**EXTRACTED DATA**
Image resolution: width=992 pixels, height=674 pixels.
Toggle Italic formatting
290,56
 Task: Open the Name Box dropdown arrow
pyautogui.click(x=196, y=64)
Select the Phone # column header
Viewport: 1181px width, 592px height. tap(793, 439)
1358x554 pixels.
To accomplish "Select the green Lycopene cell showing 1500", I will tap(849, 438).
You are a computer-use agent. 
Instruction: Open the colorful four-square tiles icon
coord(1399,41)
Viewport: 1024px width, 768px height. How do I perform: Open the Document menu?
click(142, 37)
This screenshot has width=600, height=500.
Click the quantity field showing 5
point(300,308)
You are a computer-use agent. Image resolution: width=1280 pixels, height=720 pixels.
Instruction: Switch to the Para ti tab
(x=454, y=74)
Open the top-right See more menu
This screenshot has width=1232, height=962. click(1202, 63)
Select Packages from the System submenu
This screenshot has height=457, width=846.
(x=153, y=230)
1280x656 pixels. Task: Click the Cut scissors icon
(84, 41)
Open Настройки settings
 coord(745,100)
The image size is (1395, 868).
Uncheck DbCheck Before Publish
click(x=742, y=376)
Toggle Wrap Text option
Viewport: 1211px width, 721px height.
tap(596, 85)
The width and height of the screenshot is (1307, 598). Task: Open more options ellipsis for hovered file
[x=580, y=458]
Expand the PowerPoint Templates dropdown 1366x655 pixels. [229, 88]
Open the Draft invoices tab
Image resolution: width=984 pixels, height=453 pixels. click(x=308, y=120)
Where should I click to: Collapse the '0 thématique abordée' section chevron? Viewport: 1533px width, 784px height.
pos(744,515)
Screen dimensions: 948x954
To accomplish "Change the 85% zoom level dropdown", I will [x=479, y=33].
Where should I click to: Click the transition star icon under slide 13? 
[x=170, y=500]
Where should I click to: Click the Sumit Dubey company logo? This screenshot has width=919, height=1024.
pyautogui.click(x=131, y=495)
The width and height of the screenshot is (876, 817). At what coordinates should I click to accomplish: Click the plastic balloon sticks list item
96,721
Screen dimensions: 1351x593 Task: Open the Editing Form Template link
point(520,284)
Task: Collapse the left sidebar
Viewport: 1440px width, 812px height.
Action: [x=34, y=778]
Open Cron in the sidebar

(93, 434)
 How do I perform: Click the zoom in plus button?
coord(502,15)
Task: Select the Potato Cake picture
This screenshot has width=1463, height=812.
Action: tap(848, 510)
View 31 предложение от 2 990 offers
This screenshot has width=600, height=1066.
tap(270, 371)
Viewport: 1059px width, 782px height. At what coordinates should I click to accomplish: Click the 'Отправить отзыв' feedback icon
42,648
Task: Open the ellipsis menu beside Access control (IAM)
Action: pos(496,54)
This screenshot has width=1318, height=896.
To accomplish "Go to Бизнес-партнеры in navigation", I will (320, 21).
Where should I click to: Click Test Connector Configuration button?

**ACTIVITY**
A word-for-word copy of the data above is the goal, so set it all down again.

**RESPONSE TO THE EXERCISE**
Image resolution: width=992 pixels, height=674 pixels.
Toggle Italic formatting
290,56
 Task: Open the Name Box dropdown arrow
pyautogui.click(x=196, y=64)
Select the Phone # column header
Viewport: 1181px width, 592px height. tap(793, 439)
1358x554 pixels.
To accomplish "Select the green Lycopene cell showing 1500", I will tap(849, 438).
You are a computer-use agent. 
Instruction: Open the colorful four-square tiles icon
coord(1399,41)
Viewport: 1024px width, 768px height. How do I perform: Open the Document menu?
click(142, 37)
This screenshot has width=600, height=500.
Click the quantity field showing 5
point(300,308)
You are a computer-use agent. Image resolution: width=1280 pixels, height=720 pixels.
Instruction: Switch to the Para ti tab
(x=454, y=74)
Open the top-right See more menu
This screenshot has width=1232, height=962. click(1202, 63)
Select Packages from the System submenu
This screenshot has height=457, width=846.
(x=153, y=230)
1280x656 pixels. Task: Click the Cut scissors icon
(84, 41)
Open Настройки settings
 coord(745,100)
The image size is (1395, 868).
Uncheck DbCheck Before Publish
click(x=742, y=376)
Toggle Wrap Text option
Viewport: 1211px width, 721px height.
tap(596, 85)
The width and height of the screenshot is (1307, 598). Task: Open more options ellipsis for hovered file
[x=580, y=458]
Expand the PowerPoint Templates dropdown 1366x655 pixels. [229, 88]
Open the Draft invoices tab
Image resolution: width=984 pixels, height=453 pixels. click(x=308, y=120)
Where should I click to: Collapse the '0 thématique abordée' section chevron? Viewport: 1533px width, 784px height.
pos(744,515)
Screen dimensions: 948x954
To accomplish "Change the 85% zoom level dropdown", I will [x=479, y=33].
Where should I click to: Click the transition star icon under slide 13? 
[x=170, y=500]
Where should I click to: Click the Sumit Dubey company logo? This screenshot has width=919, height=1024.
pyautogui.click(x=131, y=495)
The width and height of the screenshot is (876, 817). At what coordinates should I click to accomplish: Click the plastic balloon sticks list item
96,721
Screen dimensions: 1351x593 Task: Open the Editing Form Template link
point(520,284)
Task: Collapse the left sidebar
Viewport: 1440px width, 812px height.
Action: [x=34, y=778]
Open Cron in the sidebar

(93, 434)
 How do I perform: Click the zoom in plus button?
coord(502,15)
Task: Select the Potato Cake picture
This screenshot has width=1463, height=812.
Action: tap(848, 510)
View 31 предложение от 2 990 offers
This screenshot has width=600, height=1066.
tap(270, 371)
Viewport: 1059px width, 782px height. At what coordinates should I click to accomplish: Click the 'Отправить отзыв' feedback icon
42,648
Task: Open the ellipsis menu beside Access control (IAM)
Action: pos(496,54)
This screenshot has width=1318, height=896.
To accomplish "Go to Бизнес-партнеры in navigation", I will (320, 21).
Where should I click to: Click Test Connector Configuration button?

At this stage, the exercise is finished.